8. Bölüm | İtiraflar

1 1 0
                                    

Odada tek başıma oturuyordum. Gözüm cama çarptı, geçende evden kaçma yöntemim başarısız olmuştu, bu çok içimde kalmıştı.

Yataktan kalkıp tekrar dolabı açtım, ince nevresimleri aldım ve hepsini teker teker birbirlerine bağladım, bir ucunu tekrar yatağın bacağına sıkıca bağladım, diğerini de aşağıya sarkıttım. Yavaş yavaş nevresimlere tutunarak aşağıya indim. Bu sefer görevimde başarılı olmuştum, kimseye yakalanmadan dışarıya çıkmayı başarmıştım.

Koşarak mahalleden uzaklaşmaya başladım, nereye gittiğimi, neden gittiğimi bilmiyordum ama Bora'nın benim için endişelenmesini istiyordum, ben onun için ne kadar endişelendiysem o da benim için endişelensin istiyordum.

Mahalleden çıkmış bisiklet yoluna gelmiştim, sağ ve sol tarafta ormanlık alan vardı, hiç düşünmeden ormanlık alana daldım. Ormanın içinde yavaş adımlarla yürümeye başladım.

Sanırım fark etmeden fazlasıyla derine dalmıştım, arkamı döndüğümde yolu göremiyordum. Kaybolmak gibi bir niyetim yoktu, Bora'nın beni bulabilmesi için olduğum yere oturdum ve beklemeye başladım.

Yakınlardan gelen köpek havlama sesi ile korkuyla ayağa kalktım. Çalılıkların arasından çıkan cinsi kangal olan köpek bir anda havlayarak bana doğru koşmaya başladı. Çığlıklar atarak kaçmaya başladım. Köpek o kadar büyük ve hızlıydı ki aramızda ki mesafe çok değildi. Tüm gücümle koşmaya devam ediyordum. O kadar korkuyordum ki kalp atışlarımın hızlı olmasına ve bacaklarımın titremesine engel olamıyordum.

Bir anda kendimi yerde, köpeği de üstümde buldum, ne olduğunu anlamadan köpek beni canice ısırmaya başladı. Isırıkları o kadar can yakıcıydı ki acıyla bağırıyordum. Ellerim ve ayaklarım ile köpeğe ne kadar engel olmaya çalışsamda bir faydası yoktu, köpek beni ısırmaya devam ediyordu.

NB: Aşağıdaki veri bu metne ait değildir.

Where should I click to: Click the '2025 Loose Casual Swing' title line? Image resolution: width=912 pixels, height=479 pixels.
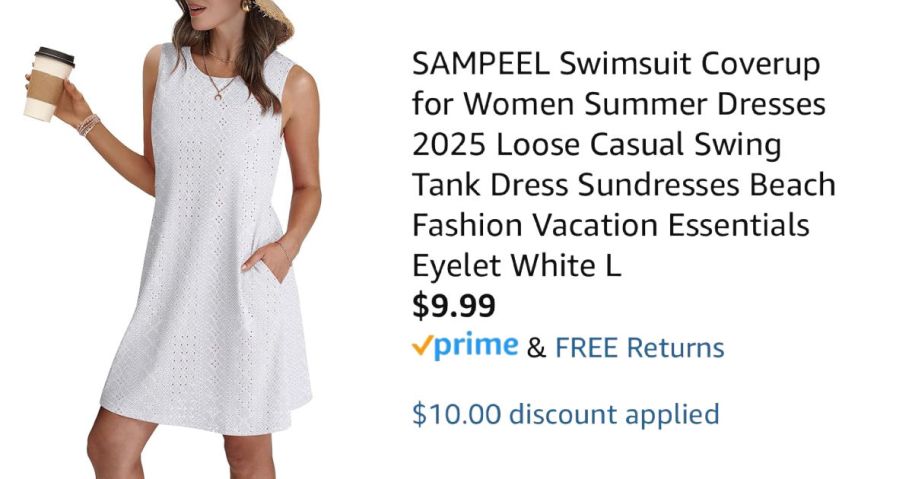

Acıdan elim ayağım boşalmıştı, köpeğe engel olmayı bıraktım, yorgun ve baygın bir şekilde kafamı yere koydum ve acılara karşı direnmeye başladım.

Köpek kısa bir süre sonra yanımdan uzaklaştı. Vücudumdaki ısırık yerleri sancı yapmaya başlamıştı, acısına dayanamıyordum, gözlerim kapandı.

"Ece!" Sesi ile gözlerimi araladığımda hava çoktan kararmıştı. Seslenenler Bora'nın, Kaan'ın ve Ferdi'nin sesiydi. Umutla beni bulmalarını bekledim. Elimi havaya kaldırıp ben burdayım diyemedim. Her yerim çok ağrıyordu, sanki vücudumun her yeri kırılmış gibiydi, hareket ettiremiyordum.

Gözlerim kısık bir şekilde uzaktan bana doğru koşan üç kişiyi görünce heyecanlanamadım bile. Bora, Kaan ve Ferdi gelmişti. Bora beni o halde görünce sinirle küfür savurdu.

"Dayan, cücem geldik" dedi Bora beni kucağına alırken.

Koşarak ormandan çıkardı beni. Bora her adım attığında canım o kadar çok acıyordu ki öleceğim düşüncesi ile aklıma o an gelen tek şey Bora'yı sevdiğimi ona söylemek istememdi. Niye bilmiyorum ama böyle bir şey yapma gereği hissediyordum.

"Seni, seviyorum, Bora" dedim tane tane zorlanarak. Bora dolmuş gözlerle bana bakmaya başladı.

"Hayır hayır! Ece dayan! Dayan lütfen!" Diye bağırdı sinirle küfür savurduktan sonra.

"Bora, seni seviyorum" dedim bir kez daha zorlanarak.

"Bende seni seviyorum!" Diye bağırdı Bora. Acı ile yüzümde bir gülücük oldu. Kıvrandığım vücudum artık acıya dayanamadı, gözlerim kapandı.

Kısık gözler ile etrafa baktığımda hemen baş ucumda oturan, iki kolunu bacaklarına koymuş, yere bakan Bora'yı gördüm. Hastanedeydim. Bacak ve kollarımda sargılar vardı. Koluma serum takılıydı. Bora kafasını kaldırıp beni fark edince heyecanla ayağa kalktı.